PROBLEM STATEMENT: Copy out the items below, substituting "listed word" for every instance of "specified word" and keeping everything else the same.

[Dataset excerpt]
▬▬▬▬▬▬▬▬▬▬
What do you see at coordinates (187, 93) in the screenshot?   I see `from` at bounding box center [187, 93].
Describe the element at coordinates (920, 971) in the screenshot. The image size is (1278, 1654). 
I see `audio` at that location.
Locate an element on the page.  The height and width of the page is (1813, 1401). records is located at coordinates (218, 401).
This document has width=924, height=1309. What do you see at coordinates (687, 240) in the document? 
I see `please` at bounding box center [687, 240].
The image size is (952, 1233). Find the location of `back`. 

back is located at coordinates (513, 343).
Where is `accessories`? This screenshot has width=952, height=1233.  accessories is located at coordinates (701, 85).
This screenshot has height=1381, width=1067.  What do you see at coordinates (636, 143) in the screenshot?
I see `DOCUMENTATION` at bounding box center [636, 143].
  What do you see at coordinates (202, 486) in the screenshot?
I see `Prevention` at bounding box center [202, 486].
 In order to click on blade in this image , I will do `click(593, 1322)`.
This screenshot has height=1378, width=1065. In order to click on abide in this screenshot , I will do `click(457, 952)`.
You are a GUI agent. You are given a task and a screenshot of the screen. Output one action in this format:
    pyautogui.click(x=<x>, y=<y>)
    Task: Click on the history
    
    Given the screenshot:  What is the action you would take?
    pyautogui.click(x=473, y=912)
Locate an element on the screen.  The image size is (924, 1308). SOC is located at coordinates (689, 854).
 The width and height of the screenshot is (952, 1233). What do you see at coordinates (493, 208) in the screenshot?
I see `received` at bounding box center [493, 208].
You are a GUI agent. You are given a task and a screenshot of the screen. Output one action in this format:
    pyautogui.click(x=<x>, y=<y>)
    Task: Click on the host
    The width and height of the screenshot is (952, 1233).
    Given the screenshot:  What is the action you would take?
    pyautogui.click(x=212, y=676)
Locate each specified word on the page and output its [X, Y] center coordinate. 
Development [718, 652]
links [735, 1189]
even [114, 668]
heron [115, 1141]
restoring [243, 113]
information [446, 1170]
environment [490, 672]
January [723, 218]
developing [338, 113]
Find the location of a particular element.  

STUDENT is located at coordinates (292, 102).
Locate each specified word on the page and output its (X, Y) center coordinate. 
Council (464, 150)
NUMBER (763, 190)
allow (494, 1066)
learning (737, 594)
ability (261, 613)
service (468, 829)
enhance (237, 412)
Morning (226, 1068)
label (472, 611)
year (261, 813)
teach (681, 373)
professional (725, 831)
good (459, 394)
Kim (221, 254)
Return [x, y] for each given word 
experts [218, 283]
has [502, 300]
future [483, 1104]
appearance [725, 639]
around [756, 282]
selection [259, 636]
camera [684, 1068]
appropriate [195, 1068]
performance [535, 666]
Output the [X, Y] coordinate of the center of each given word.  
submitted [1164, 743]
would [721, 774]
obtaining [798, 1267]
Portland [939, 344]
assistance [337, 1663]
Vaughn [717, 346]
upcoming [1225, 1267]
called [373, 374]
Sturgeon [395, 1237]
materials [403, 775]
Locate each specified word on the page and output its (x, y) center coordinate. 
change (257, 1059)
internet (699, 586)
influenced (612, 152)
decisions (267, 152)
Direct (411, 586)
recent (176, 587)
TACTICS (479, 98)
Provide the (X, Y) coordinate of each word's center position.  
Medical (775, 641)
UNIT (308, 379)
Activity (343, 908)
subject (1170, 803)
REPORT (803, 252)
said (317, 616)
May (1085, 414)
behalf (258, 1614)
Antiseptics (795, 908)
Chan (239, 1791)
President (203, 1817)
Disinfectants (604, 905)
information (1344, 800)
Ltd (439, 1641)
▬▬▬▬▬▬▬▬▬▬
SOLUTION FOR THIS EXERCISE:
What do you see at coordinates (187, 93) in the screenshot?   I see `from` at bounding box center [187, 93].
Describe the element at coordinates (920, 971) in the screenshot. The image size is (1278, 1654). 
I see `audio` at that location.
Locate an element on the page.  The height and width of the page is (1813, 1401). records is located at coordinates (218, 401).
This document has width=924, height=1309. What do you see at coordinates (687, 240) in the document? 
I see `please` at bounding box center [687, 240].
The image size is (952, 1233). Find the location of `back`. 

back is located at coordinates (513, 343).
Where is `accessories`? This screenshot has width=952, height=1233.  accessories is located at coordinates (701, 85).
This screenshot has height=1381, width=1067.  What do you see at coordinates (636, 143) in the screenshot?
I see `DOCUMENTATION` at bounding box center [636, 143].
  What do you see at coordinates (202, 486) in the screenshot?
I see `Prevention` at bounding box center [202, 486].
 In order to click on blade in this image , I will do `click(593, 1322)`.
This screenshot has height=1378, width=1065. In order to click on abide in this screenshot , I will do `click(457, 952)`.
You are a GUI agent. You are given a task and a screenshot of the screen. Output one action in this format:
    pyautogui.click(x=<x>, y=<y>)
    Task: Click on the history
    
    Given the screenshot:  What is the action you would take?
    pyautogui.click(x=473, y=912)
Locate an element on the screen.  The image size is (924, 1308). SOC is located at coordinates (689, 854).
 The width and height of the screenshot is (952, 1233). What do you see at coordinates (493, 208) in the screenshot?
I see `received` at bounding box center [493, 208].
You are a GUI agent. You are given a task and a screenshot of the screen. Output one action in this format:
    pyautogui.click(x=<x>, y=<y>)
    Task: Click on the host
    The width and height of the screenshot is (952, 1233).
    Given the screenshot:  What is the action you would take?
    pyautogui.click(x=212, y=676)
Locate each listed word on the page and output its [X, Y] center coordinate. 
Development [718, 652]
links [735, 1189]
even [114, 668]
heron [115, 1141]
restoring [243, 113]
information [446, 1170]
environment [490, 672]
January [723, 218]
developing [338, 113]
Find the location of a particular element.  

STUDENT is located at coordinates (292, 102).
Locate each listed word on the page and output its (X, Y) center coordinate. 
Council (464, 150)
NUMBER (763, 190)
allow (494, 1066)
learning (737, 594)
ability (261, 613)
service (468, 829)
enhance (237, 412)
Morning (226, 1068)
label (472, 611)
year (261, 813)
teach (681, 373)
professional (725, 831)
good (459, 394)
Kim (221, 254)
Return [x, y] for each given word 
experts [218, 283]
has [502, 300]
future [483, 1104]
appearance [725, 639]
around [756, 282]
selection [259, 636]
camera [684, 1068]
appropriate [195, 1068]
performance [535, 666]
Output the [X, Y] coordinate of the center of each given word.  
submitted [1164, 743]
would [721, 774]
obtaining [798, 1267]
Portland [939, 344]
assistance [337, 1663]
Vaughn [717, 346]
upcoming [1225, 1267]
called [373, 374]
Sturgeon [395, 1237]
materials [403, 775]
Locate each listed word on the page and output its (x, y) center coordinate. 
change (257, 1059)
internet (699, 586)
influenced (612, 152)
decisions (267, 152)
Direct (411, 586)
recent (176, 587)
TACTICS (479, 98)
Provide the (X, Y) coordinate of each word's center position.  
Medical (775, 641)
UNIT (308, 379)
Activity (343, 908)
subject (1170, 803)
REPORT (803, 252)
said (317, 616)
May (1085, 414)
behalf (258, 1614)
Antiseptics (795, 908)
Chan (239, 1791)
President (203, 1817)
Disinfectants (604, 905)
information (1344, 800)
Ltd (439, 1641)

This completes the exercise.